▶ **Records provided**:
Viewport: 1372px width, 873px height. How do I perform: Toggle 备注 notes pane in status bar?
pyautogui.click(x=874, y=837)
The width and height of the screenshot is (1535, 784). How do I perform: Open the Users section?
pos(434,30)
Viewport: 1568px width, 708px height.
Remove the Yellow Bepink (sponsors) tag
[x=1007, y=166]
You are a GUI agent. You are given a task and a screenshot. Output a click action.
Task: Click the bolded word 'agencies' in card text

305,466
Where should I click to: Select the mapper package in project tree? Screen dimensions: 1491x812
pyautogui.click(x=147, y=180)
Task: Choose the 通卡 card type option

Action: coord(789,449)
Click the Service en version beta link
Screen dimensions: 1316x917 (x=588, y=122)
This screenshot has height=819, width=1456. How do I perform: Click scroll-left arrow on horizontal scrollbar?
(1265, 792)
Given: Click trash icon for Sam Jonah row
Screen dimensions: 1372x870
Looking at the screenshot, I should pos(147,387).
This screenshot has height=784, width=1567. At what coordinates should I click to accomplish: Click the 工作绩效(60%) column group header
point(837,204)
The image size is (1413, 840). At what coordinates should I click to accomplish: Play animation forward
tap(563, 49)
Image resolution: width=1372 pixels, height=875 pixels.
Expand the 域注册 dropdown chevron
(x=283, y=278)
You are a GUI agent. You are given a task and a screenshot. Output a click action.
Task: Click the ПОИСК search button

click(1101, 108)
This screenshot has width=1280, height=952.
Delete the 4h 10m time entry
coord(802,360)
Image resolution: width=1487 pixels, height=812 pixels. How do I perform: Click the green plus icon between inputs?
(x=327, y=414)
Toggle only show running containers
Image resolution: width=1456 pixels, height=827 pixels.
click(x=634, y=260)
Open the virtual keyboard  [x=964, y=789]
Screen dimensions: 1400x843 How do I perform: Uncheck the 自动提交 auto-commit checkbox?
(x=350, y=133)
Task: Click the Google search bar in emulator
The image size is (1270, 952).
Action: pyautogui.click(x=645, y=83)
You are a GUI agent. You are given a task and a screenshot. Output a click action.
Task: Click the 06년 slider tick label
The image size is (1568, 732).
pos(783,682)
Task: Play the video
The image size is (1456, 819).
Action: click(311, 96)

▶ **Problem statement**:
Write the records above out again, exactly as they are.

▶ **Output of the exercise**:
Viewport: 1372px width, 873px height. How do I perform: Toggle 备注 notes pane in status bar?
pyautogui.click(x=874, y=837)
The width and height of the screenshot is (1535, 784). How do I perform: Open the Users section?
pos(434,30)
Viewport: 1568px width, 708px height.
Remove the Yellow Bepink (sponsors) tag
[x=1007, y=166]
You are a GUI agent. You are given a task and a screenshot. Output a click action.
Task: Click the bolded word 'agencies' in card text

305,466
Where should I click to: Select the mapper package in project tree? Screen dimensions: 1491x812
pyautogui.click(x=147, y=180)
Task: Choose the 通卡 card type option

Action: coord(789,449)
Click the Service en version beta link
Screen dimensions: 1316x917 (x=588, y=122)
This screenshot has height=819, width=1456. How do I perform: Click scroll-left arrow on horizontal scrollbar?
(1265, 792)
Given: Click trash icon for Sam Jonah row
Screen dimensions: 1372x870
Looking at the screenshot, I should pos(147,387).
This screenshot has height=784, width=1567. At what coordinates should I click to accomplish: Click the 工作绩效(60%) column group header
point(837,204)
The image size is (1413, 840). At what coordinates should I click to accomplish: Play animation forward
tap(563, 49)
Image resolution: width=1372 pixels, height=875 pixels.
Expand the 域注册 dropdown chevron
(x=283, y=278)
You are a GUI agent. You are given a task and a screenshot. Output a click action.
Task: Click the ПОИСК search button

click(1101, 108)
This screenshot has width=1280, height=952.
Delete the 4h 10m time entry
coord(802,360)
Image resolution: width=1487 pixels, height=812 pixels. How do I perform: Click the green plus icon between inputs?
(x=327, y=414)
Toggle only show running containers
Image resolution: width=1456 pixels, height=827 pixels.
click(x=634, y=260)
Open the virtual keyboard  [x=964, y=789]
Screen dimensions: 1400x843 How do I perform: Uncheck the 自动提交 auto-commit checkbox?
(x=350, y=133)
Task: Click the Google search bar in emulator
The image size is (1270, 952).
Action: pyautogui.click(x=645, y=83)
You are a GUI agent. You are given a task and a screenshot. Output a click action.
Task: Click the 06년 slider tick label
The image size is (1568, 732).
pos(783,682)
Task: Play the video
The image size is (1456, 819).
Action: click(311, 96)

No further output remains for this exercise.